As I jogged it felt slow, deliberately so, but as the sun fell and it cooled slightly I couldn't speed up at all. The wheels properly fell off on lap 3, and my moratorium on Coke meant that my options were limited. I had a sit down and a couple of salted crackers with energy drink whilst a volunteer sprayed me with a hosepipe.
It was amazing - like a new lease of life. I trotted to pick up my third and last hair band (blue) - the marker for the completion of each lap, said hi to Mrs R and the kids, and continued to shuffle round. Cyclists were still coming in, surely too late to beat the cut off. The aid stations were already folding up trestle tables, concentrating their efforts with what they had left, as over half the competitors having finished.
As I reached the finish channel Mrs R and the kids were waiting, and #1 and #2 accompanied me for a hundred metres or so. #2 went ahead waving her arms, her bag and flip flops creating a hilarious image as people cheered her. They left me as I joined the red carpet and I somehow found the energy to airplane in, high fiving the still impressive turn out of supporters 3 deep for the final 100m.
I learnt something new beyond the usual "Anything is possible" cliches. Whenever I finish a race - 5k, 10k, marathon, whatever, there is always a discussion about how long it took, a sort of benchmarking about their own times or those of a friend. I have come to realise that I will never trouble the Kenyans at the front of the big city races but that in ultras or hilly village trail races I might do quite well. A lack of natural talent, family life, work and perhaps the unwillingness to sacrifice everything means that will always be the case. I now have something else to take into account in training and particpating, and I will make an extra mental note to applaud those people that try - even if they don't make the cuts. Who knows what demons they are fighting inside. They are not sitting on the couch, and that is what it is important to remember.

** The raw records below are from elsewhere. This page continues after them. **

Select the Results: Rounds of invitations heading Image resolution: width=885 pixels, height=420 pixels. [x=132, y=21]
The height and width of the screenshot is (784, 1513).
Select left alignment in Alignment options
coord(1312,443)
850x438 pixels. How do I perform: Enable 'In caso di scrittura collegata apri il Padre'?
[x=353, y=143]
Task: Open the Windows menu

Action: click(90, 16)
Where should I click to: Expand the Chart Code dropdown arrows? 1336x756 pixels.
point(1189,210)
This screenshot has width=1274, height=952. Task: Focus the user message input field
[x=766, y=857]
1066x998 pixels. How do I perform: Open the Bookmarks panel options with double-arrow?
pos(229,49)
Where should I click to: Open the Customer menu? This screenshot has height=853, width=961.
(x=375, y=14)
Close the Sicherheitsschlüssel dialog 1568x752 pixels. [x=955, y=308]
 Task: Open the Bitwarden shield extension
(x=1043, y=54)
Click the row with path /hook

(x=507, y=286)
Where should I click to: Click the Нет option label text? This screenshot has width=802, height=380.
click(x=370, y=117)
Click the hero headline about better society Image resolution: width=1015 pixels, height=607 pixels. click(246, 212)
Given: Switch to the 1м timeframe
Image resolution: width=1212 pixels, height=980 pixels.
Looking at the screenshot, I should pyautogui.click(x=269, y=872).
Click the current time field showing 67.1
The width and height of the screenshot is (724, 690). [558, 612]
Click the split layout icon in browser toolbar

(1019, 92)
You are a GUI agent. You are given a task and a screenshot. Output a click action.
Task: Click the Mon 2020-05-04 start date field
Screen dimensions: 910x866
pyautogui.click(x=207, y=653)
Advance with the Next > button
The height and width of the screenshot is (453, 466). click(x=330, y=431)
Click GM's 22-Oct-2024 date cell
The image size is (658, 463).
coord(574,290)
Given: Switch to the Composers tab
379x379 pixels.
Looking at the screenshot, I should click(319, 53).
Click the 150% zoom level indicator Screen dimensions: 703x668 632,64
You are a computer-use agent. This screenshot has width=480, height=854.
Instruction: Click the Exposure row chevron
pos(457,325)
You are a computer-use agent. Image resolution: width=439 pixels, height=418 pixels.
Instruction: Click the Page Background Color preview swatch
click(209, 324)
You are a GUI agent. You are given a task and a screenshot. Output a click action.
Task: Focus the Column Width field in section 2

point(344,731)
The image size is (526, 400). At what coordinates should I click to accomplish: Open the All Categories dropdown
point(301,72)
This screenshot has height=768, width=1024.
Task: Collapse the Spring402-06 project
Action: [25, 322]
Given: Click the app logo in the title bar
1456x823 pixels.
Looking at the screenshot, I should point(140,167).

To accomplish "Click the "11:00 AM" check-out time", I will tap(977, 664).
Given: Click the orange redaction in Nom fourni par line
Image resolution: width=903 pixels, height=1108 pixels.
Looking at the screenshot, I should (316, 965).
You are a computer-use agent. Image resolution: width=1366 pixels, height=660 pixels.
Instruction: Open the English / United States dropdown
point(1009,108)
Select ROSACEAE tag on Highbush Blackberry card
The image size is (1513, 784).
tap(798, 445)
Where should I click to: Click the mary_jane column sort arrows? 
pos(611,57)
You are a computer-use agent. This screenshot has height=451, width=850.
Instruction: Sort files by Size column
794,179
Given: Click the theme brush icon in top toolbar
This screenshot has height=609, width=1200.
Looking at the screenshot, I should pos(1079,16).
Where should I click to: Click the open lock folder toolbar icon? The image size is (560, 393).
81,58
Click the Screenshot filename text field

Two events will stick in my mind from the day, other than finishing and the pain of the saddle. Mrs R, the kids and I were discussing people we'd met - her spectating. I had chatted to a woman from California who's son was married and living in Paris, on top of the Col De L'Ecre. Mrs R spoke to her husband in the crowds! The second was that I came 1864th, and my dossard was 1863. Almost bang on from the organisers. I finished in 14hrs 03 mins and 59 seconds, over an hour slower than 2012 and Ian on the day. I'll take the finish.